BEGIN Provided records
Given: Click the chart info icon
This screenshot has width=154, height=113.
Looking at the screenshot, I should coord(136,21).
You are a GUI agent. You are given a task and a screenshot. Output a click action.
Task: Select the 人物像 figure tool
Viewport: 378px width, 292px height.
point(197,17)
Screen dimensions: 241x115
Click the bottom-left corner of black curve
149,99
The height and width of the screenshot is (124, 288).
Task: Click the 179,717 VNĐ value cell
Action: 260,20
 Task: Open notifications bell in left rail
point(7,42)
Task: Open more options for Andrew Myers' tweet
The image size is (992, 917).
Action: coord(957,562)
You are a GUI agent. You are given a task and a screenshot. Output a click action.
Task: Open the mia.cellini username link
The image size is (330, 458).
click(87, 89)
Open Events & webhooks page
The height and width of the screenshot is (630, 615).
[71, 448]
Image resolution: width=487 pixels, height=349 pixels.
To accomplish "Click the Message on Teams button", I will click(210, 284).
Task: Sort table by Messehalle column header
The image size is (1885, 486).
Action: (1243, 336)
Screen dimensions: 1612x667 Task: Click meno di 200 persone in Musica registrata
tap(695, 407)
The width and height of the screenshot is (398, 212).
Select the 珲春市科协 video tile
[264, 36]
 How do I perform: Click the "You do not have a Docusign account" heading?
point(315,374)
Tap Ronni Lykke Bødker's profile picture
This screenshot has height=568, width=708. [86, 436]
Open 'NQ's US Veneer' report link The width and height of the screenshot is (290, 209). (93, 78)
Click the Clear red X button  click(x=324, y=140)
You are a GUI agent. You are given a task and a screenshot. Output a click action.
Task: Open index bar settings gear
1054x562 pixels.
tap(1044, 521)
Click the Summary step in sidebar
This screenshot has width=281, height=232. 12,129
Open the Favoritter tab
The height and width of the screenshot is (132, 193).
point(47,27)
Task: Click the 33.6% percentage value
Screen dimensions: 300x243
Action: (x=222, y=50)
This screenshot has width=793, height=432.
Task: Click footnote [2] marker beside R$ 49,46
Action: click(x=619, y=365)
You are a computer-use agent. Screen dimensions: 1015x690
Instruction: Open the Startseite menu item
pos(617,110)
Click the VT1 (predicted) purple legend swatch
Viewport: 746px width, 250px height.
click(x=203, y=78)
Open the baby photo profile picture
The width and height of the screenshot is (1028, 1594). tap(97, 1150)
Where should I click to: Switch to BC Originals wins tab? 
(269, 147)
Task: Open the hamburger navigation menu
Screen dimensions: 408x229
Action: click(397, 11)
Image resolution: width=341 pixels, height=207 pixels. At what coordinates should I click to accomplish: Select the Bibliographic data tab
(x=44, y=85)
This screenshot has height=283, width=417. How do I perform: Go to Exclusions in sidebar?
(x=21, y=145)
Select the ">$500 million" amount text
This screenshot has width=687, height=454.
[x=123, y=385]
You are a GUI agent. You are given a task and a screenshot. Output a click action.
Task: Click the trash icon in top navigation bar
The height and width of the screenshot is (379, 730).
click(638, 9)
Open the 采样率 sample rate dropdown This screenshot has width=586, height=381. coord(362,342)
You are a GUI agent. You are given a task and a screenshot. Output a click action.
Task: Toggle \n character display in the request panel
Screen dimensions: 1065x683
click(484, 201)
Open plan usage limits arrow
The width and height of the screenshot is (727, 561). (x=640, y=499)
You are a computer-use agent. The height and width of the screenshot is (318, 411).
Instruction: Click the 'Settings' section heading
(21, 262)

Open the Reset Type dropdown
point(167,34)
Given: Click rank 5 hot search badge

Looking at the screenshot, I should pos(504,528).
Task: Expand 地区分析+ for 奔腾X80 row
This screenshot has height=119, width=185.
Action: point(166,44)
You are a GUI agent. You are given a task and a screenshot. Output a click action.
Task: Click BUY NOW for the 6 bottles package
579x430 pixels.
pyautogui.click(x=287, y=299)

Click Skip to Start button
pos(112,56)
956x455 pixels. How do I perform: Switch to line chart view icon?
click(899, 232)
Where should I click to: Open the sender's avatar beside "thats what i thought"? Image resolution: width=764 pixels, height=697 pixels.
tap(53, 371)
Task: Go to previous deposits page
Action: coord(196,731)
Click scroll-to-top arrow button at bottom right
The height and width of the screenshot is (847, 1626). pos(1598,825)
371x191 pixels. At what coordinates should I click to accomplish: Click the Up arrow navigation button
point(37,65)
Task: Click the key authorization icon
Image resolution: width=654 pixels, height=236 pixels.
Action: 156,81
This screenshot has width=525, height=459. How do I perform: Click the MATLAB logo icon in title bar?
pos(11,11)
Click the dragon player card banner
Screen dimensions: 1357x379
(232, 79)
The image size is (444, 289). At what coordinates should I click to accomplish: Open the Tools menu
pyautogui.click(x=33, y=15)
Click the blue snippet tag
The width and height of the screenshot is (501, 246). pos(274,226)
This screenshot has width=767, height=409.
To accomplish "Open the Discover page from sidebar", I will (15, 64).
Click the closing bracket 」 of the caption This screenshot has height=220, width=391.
END Provided records
[Work task]: Please go through the data and copy each line containing the word "will".

[Task response]:
To accomplish "Click the Message on Teams button", I will click(210, 284).
To accomplish "Open the Discover page from sidebar", I will (15, 64).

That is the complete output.